Ho visto, con l’immaginazione, un film che non ha ancora visto nessuno: “Black Dahlia” di B. De Palma. Perchè “La Dalia Nera” è il migliore e il mio primo Ellroy, letto dietro consiglio di un vero libraio, come nelle grandi città davvero non ci sono più, e infaustamente più volte consigliato.
(Perchè è un libro dove la violenza traborda le pagine e ti fa male).

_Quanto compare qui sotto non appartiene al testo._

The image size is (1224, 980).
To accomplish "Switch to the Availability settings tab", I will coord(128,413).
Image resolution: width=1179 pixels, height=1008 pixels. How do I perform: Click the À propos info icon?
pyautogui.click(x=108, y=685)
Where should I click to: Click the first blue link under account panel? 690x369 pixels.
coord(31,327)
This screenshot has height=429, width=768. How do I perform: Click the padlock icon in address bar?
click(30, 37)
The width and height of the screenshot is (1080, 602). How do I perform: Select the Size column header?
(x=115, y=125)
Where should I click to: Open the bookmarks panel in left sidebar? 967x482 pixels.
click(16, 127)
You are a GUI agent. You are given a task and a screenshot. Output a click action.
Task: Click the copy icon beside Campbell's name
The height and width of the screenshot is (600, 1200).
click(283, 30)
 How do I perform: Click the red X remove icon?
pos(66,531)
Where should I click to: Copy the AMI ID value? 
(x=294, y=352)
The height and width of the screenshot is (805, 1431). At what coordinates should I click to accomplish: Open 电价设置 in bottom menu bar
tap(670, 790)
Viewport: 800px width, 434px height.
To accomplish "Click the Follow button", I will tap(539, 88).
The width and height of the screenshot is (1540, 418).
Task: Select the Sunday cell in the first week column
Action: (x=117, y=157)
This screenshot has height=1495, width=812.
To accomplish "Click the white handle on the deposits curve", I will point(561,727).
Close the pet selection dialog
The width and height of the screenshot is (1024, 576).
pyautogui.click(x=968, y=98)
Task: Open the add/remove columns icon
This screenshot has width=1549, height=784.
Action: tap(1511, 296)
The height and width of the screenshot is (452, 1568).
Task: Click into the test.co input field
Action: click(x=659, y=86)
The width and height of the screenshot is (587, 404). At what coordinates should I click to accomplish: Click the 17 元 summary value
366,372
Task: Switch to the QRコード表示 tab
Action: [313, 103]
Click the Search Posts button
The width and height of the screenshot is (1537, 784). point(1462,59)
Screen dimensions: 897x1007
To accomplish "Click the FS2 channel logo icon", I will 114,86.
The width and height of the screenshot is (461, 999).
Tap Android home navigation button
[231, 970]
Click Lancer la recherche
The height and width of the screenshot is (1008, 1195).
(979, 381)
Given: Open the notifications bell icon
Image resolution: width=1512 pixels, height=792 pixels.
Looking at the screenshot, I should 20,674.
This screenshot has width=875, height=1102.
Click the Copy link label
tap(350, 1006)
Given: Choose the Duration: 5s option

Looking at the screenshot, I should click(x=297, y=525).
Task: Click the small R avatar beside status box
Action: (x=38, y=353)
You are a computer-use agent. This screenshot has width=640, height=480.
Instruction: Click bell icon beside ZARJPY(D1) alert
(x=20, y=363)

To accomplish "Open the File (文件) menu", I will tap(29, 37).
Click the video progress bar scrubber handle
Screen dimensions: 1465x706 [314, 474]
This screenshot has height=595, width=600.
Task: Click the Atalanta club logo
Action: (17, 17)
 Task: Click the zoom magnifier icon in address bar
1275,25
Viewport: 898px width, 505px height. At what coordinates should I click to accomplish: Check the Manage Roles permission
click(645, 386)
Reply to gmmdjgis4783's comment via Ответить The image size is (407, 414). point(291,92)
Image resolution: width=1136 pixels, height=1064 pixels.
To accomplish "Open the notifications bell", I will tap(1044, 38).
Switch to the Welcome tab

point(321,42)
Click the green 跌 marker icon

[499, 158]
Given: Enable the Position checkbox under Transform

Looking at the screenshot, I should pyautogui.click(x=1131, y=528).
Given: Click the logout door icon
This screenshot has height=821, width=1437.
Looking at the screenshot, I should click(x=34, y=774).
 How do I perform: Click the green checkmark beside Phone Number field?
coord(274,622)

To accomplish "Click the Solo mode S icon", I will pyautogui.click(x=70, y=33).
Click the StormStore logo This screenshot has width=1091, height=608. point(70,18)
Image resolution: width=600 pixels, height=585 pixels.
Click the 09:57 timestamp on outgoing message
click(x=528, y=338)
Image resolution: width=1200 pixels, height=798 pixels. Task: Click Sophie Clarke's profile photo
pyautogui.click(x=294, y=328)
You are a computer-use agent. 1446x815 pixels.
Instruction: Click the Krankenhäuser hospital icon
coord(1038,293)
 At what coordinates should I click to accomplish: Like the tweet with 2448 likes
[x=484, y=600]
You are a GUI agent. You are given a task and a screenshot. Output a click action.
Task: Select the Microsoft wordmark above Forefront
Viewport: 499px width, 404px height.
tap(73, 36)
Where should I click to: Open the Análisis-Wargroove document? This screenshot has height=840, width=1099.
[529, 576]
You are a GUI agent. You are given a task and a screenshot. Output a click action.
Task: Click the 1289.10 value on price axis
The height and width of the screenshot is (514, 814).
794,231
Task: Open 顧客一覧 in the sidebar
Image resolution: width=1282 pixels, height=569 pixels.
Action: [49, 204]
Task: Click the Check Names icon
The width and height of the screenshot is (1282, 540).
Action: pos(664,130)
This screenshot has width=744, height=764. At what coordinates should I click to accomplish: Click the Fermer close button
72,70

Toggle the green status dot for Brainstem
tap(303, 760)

Perchè sono sicuro che De Palma tradurrà (come Hanson in L.A. Confidential ) con la necessaria patina anni quaranta e la usuale competenza, nè mancherà il piano sequenza pezzo-di-bravura che farà tutto (con l’esclusione della hors categorie Scarlett Johansonn) molto già visto.
Magari mi sbaglio ma si rilanceranno le storie trucide della Holliwood nera (che già infestano il web e ho paura anche solo a citarle).
Magari mi sbaglio ma ugualmente mi premunisco e provo a procurarmi una copia di “La Dalia Azzurra“, il film del 1947 alla base del soprannome della vera vittima. Un film veduto l’ultima volta una ventina d’anni fa ma ancora abbastanza in memoria (grazie ad un’altra hors categorie: Veronica Lake).